Laura:
I feel this bizarre need to write to you all, to maintain constant contact, to repeatedly reassure myself that you are all OK and safe. I don't have the words to express my feelings, nor can I imagine what it must be like to be in New York right now. If I'm this shaken up, I can't begin to think what you must be feeling. My heart is breaking for you.
Even as far away as we are, this is all that anyone can talk about or think about. My students seem to be fine -- to most of them, this is something happening in a faraway place to strangers. The school psychologist has given us guidelines on how to reassure students and make them feel safe; somehow, we all feel like we're faking it to a certain extent. Still, they keep asking questions, you know, the really hard ones that only kids can ask and that adults usually make up answers to.

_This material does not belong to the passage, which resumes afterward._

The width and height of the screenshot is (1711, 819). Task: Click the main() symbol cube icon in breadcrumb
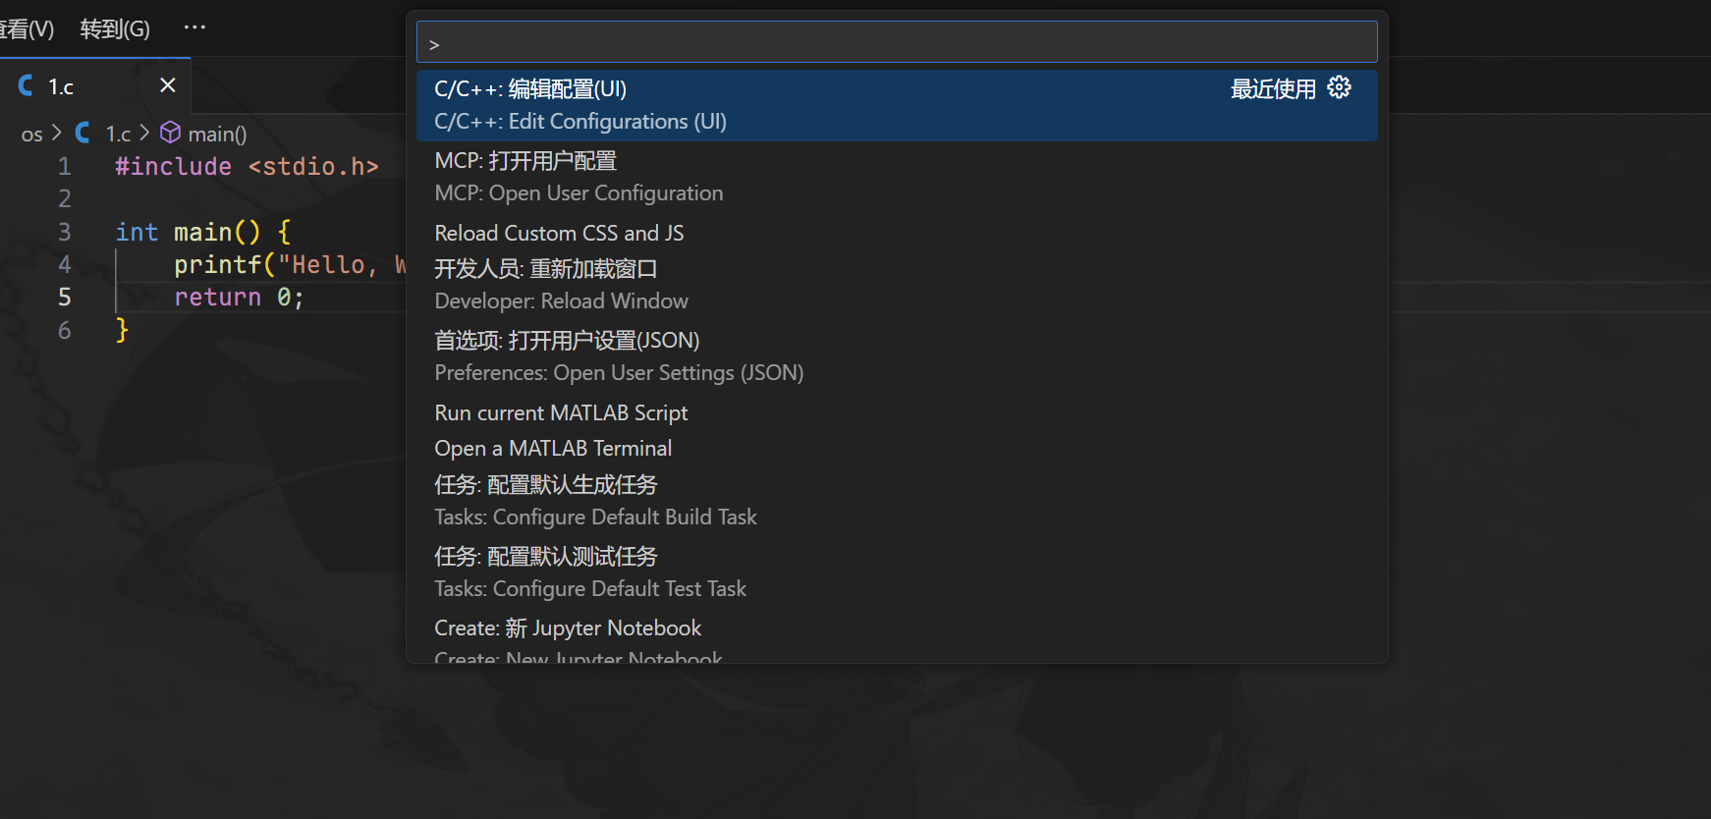pos(170,133)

The teachers at my school are all zombies. We waited slowly to hear word from everyone's friends who worked in the towers -- some of the news was good, others received horrifying calls today and left school early, mourning, while the rest of us covered their classes and tried to act like everything was going to be OK. Only a few dozen people were on the flight to San Francisco, but somehow I keep hearing of people who knew the people aboard. Matt and I just stay glued to the TV, as if learning more about what is going on will help us to understand it better.
We'll be flying to New York in two weeks for the wedding, assuming that the airports get back to normal. I can't wait to see you all again in person. I can't stop thinking about you and how much you all mean to me.